PROBLEM:
Can you repeat verbatim the records from the line holding "Where should I" through the end of the records, both ends included, and leave the pictures out of your answer?

SUPPLIED DATA:
[start]

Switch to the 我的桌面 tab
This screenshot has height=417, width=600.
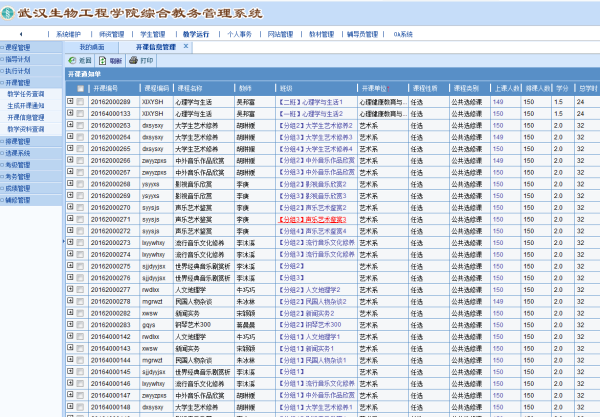pyautogui.click(x=91, y=46)
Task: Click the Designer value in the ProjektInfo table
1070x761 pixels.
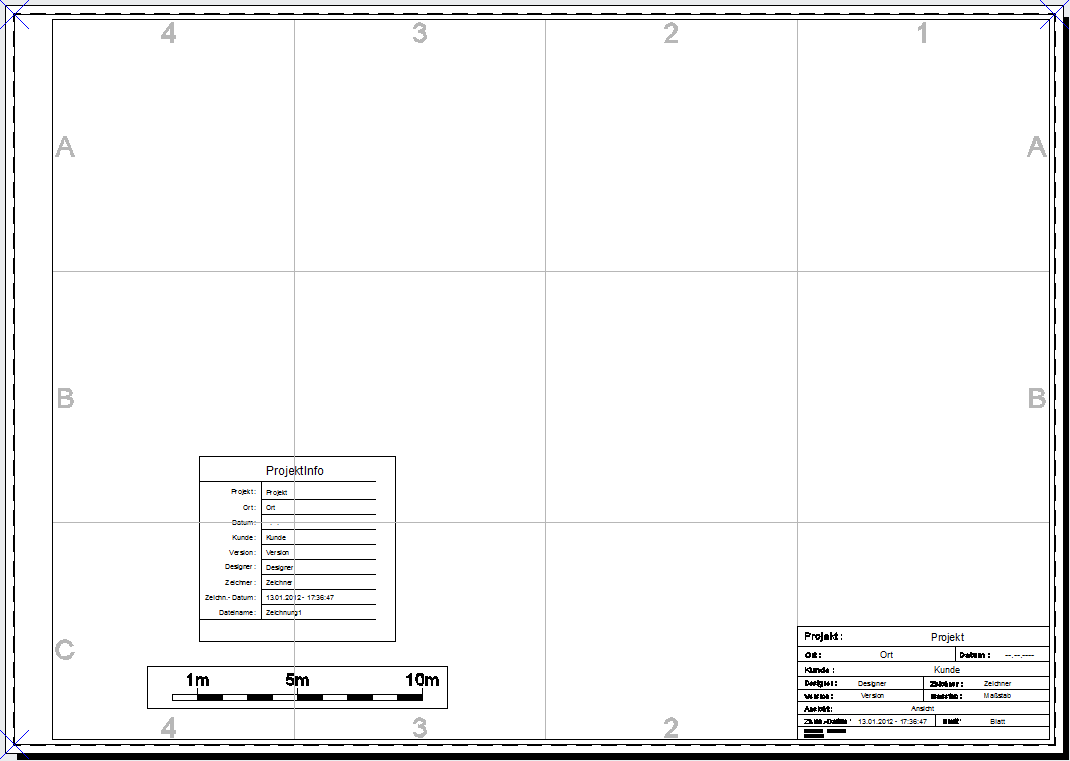Action: 280,567
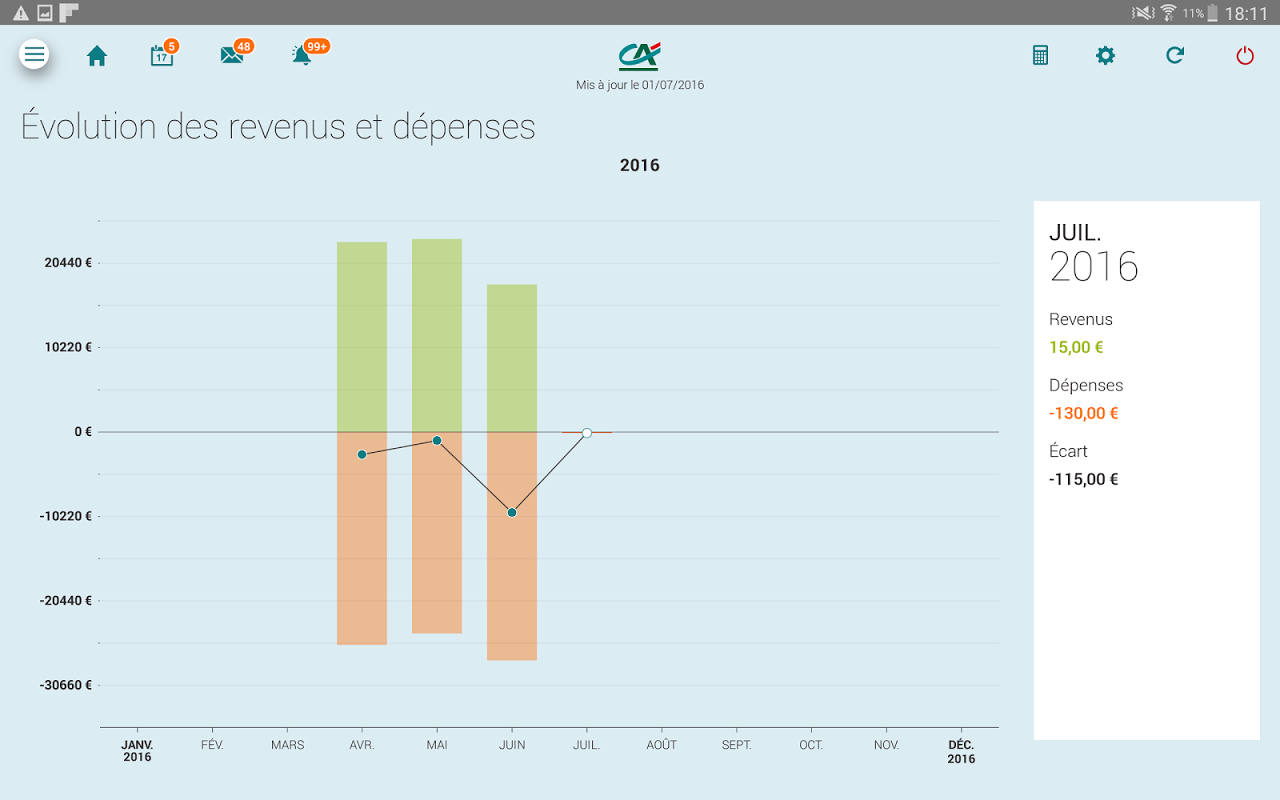Tap the red power logout icon
The height and width of the screenshot is (800, 1280).
pos(1245,56)
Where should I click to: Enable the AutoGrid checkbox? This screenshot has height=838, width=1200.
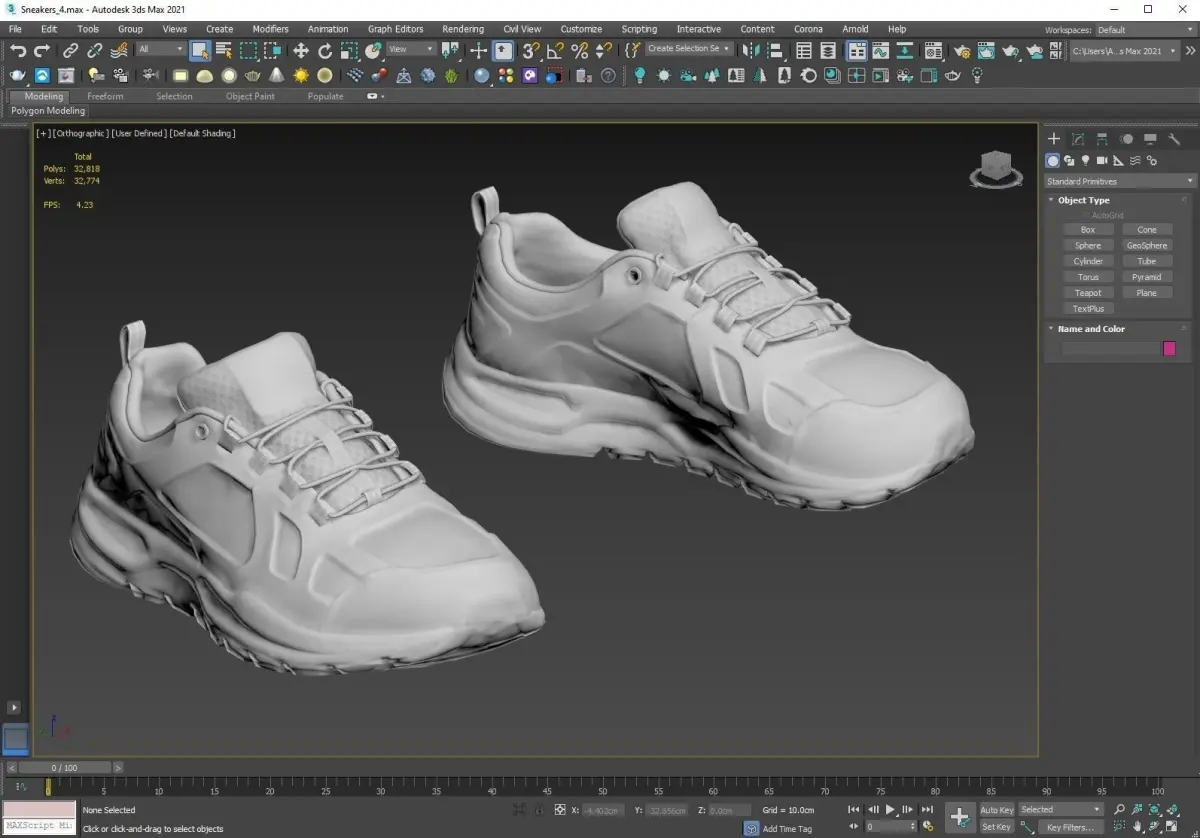click(1087, 215)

[end]

RESULT OF THE EXERCISE:
Where should I click to: Enable the AutoGrid checkbox? This screenshot has height=838, width=1200.
click(1087, 215)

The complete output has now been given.